Он напоминал всем, что я уже прокаженная, из лепрозория обратной дороги нет.
– А что бы вы хотели услышать от нее? – раздался вдруг сипловатый прокуренный голос Марии Андреевны Васильчиковой. – Что бы вы хотели услышать от нашего товарища Улы Гинзбург на этом позорном судилище?

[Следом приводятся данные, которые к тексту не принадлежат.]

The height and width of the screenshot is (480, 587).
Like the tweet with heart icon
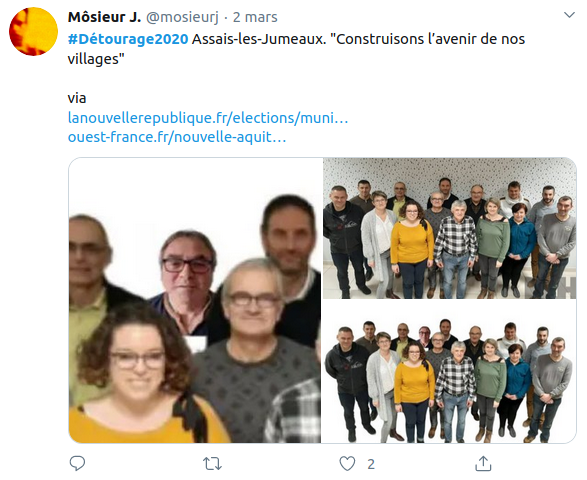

Я вздрогнула. Оцепенел Педус. Отвисла губа у Гершзона. Запрыгала крыса в груди Бербасова. Все замерли, и пала оглушительная тишина. Было слышно, как бьется в углу окна паук-тенетник, бесцельно свивающий порванные нити.
– Я старая русская женщина. Я много чего повидала. И ответственно заявляю – Ула Гинзбург права. И я ее благословляю…
– Как вы… как вы… смеете? – стал пузырить ядом Педус, но Бабушка махнула на него рукой:
– Я смею. Потому что, слава Богу, я перестала вас бояться. Вы мне ничего уже сделать не можете. Сегодня я ухожу отсюда – мне противно дышать с вами одним воздухом. Мне невыносимо считаться сотрудником с вами – наемными истязателями и платными мучителями. Пусть уж лучше сидит на моем месте Бербасов – ему это более пристало…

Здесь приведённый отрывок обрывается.